Chris Lydon has taken us big a step forward toward audio blogs with his exceptional piece on Ralph Waldo Emerson. If you can, make time to hear it. Dave Winer, Ben Walker and others at the Berkman Center have been pushing us ahead on audio blogs, and I’m sure they’ll persevere.
I wrote my senior thesis in college on Emerson. I spent lots of happy hours in my college’s rare books library, reading Emerson’s letters to his colleagues, like Thoreau and Bronson Alcott and the local abolitionists. The essential Emerson, to me, is very hard to divine. I couldn’t give you a one-liner on “why Emerson.” I can’t even tell you my favorite essay (“Self-Reliance,” maybe?) But I have a sense that the essential Emerson is something that Chris Lydon, like few others, gets. Maybe, even, the essential Emerson is something that Chris Lydon, like few others, *is*.
Chris Lydon puts himself in the mix. He’s driven, in no small part, by his constant striving for serious public discourse — for what the news media should empower. He does not yield to fashion or passing fancy or conventional wisdom, unless it so happens that this fashion, in his view, is right and good. He is the best of Emersonia: self-reliant, reflective, public-spirited, always on, always provocative.

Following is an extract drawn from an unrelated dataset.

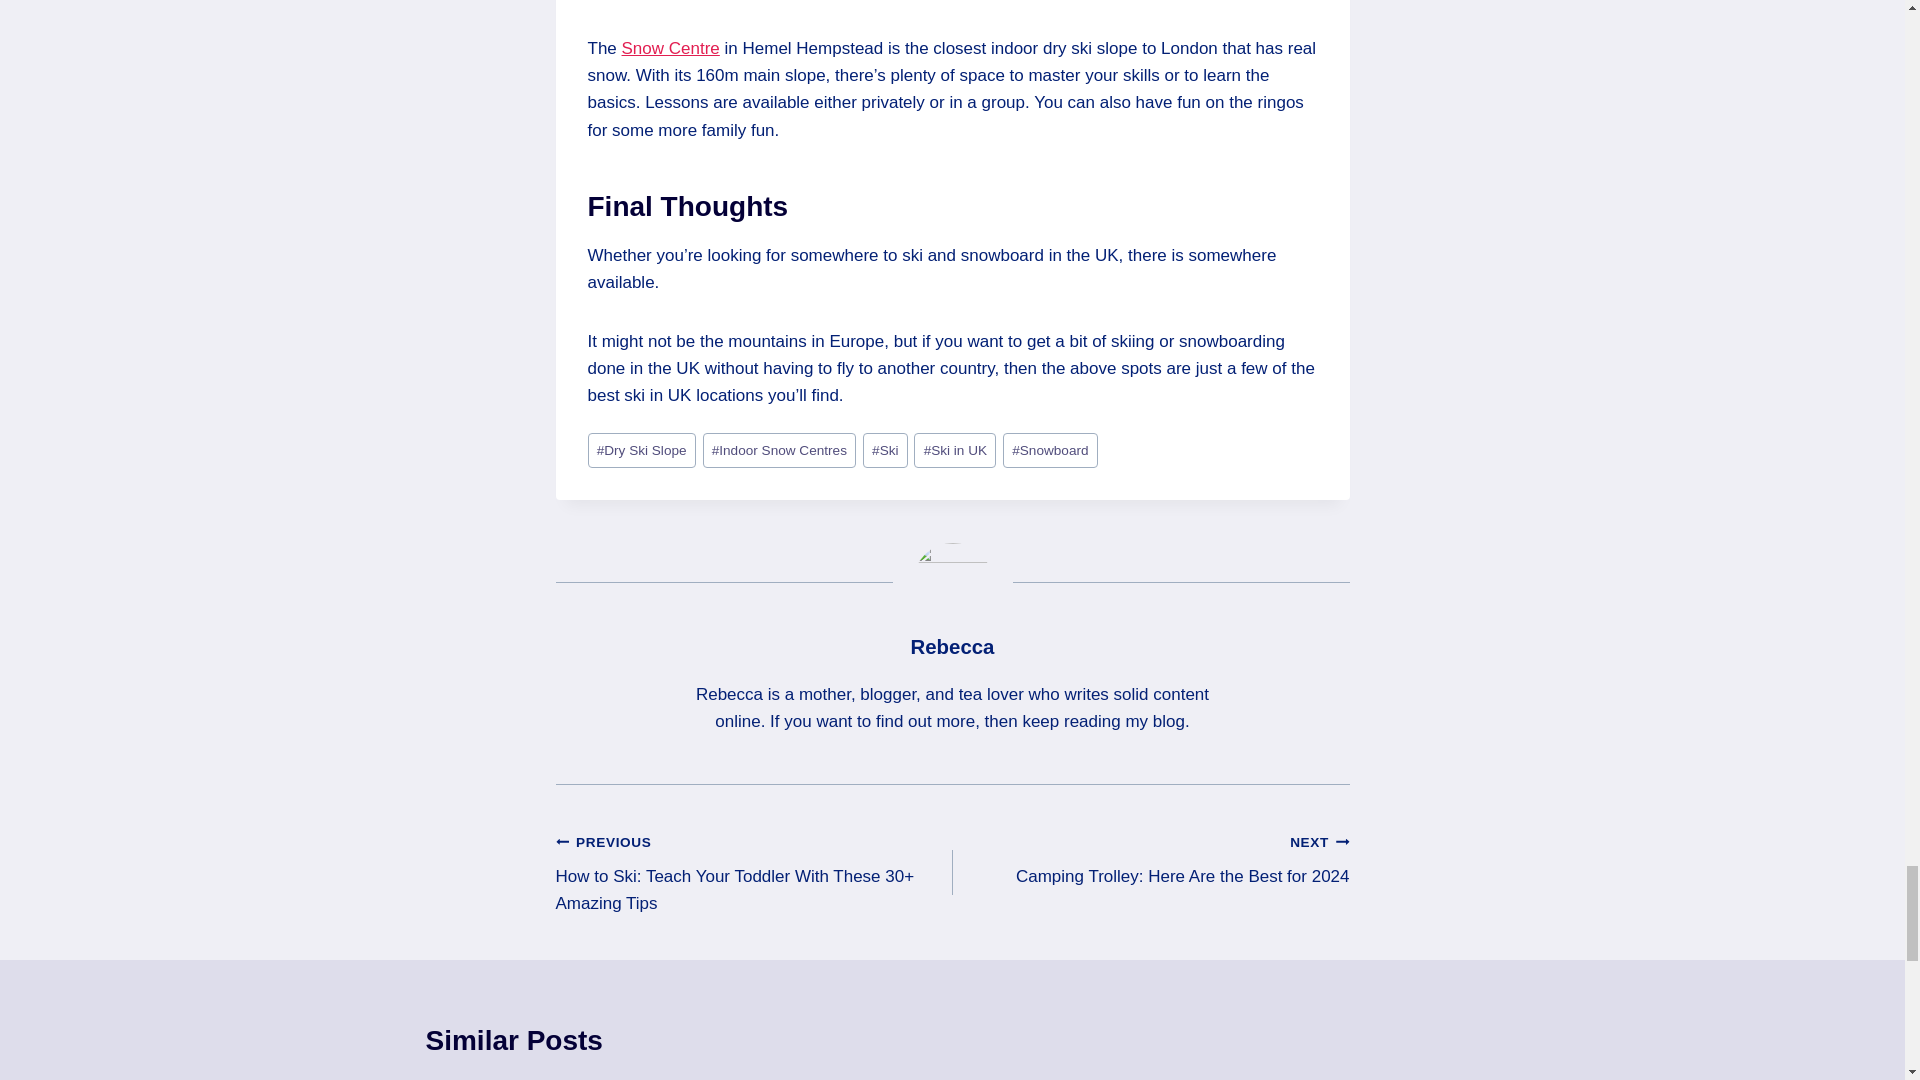 This screenshot has width=1920, height=1080. What do you see at coordinates (954, 450) in the screenshot?
I see `Ski in UK` at bounding box center [954, 450]. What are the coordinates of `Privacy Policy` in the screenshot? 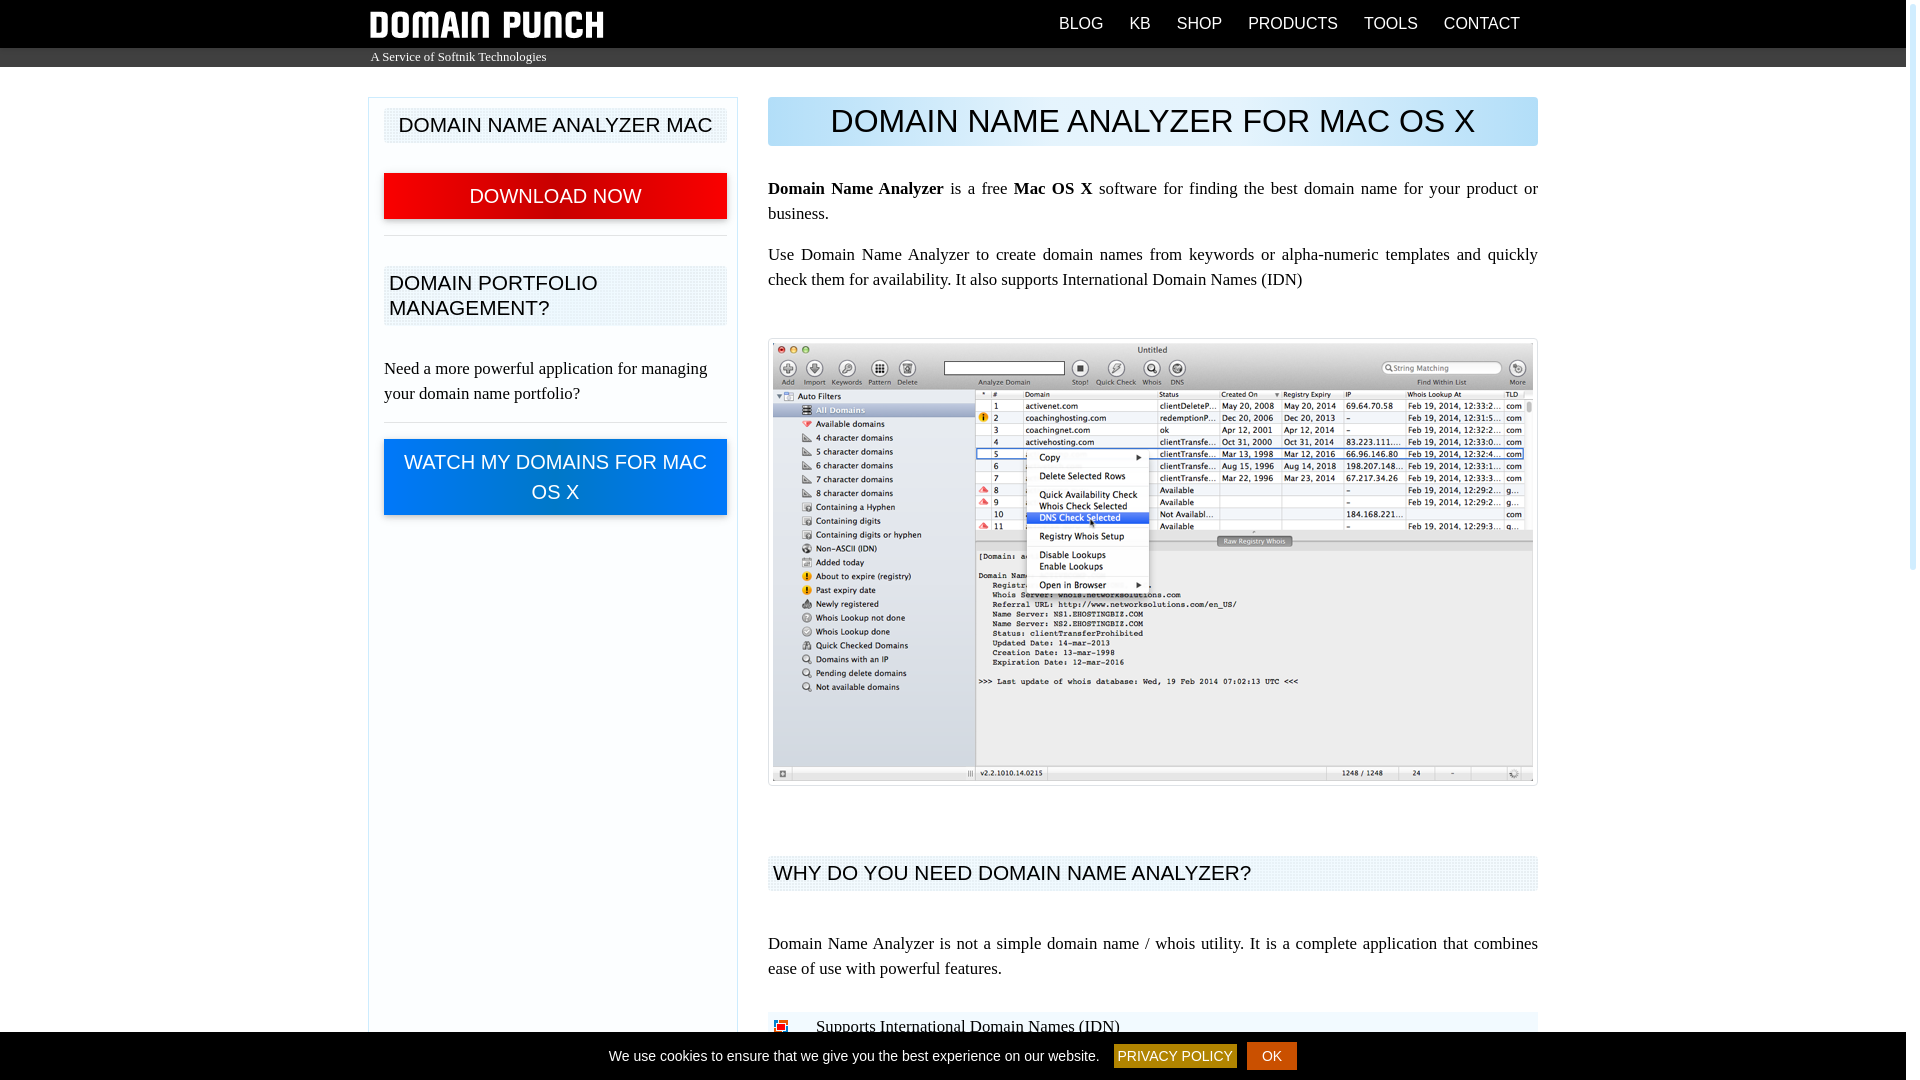 It's located at (1174, 1056).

Chris has embraced weblogs like few others in the past months. Urged by Dave, Jim Moore, Mary McGrath and others who haunt the Berkman Center — and with Emerson his guide — he’s got a powerful sense of why blogs are not just passing fancy. His step forward with today’s audio blog is a small thing, but the sort of small thing from which great ones grow, for where I sit.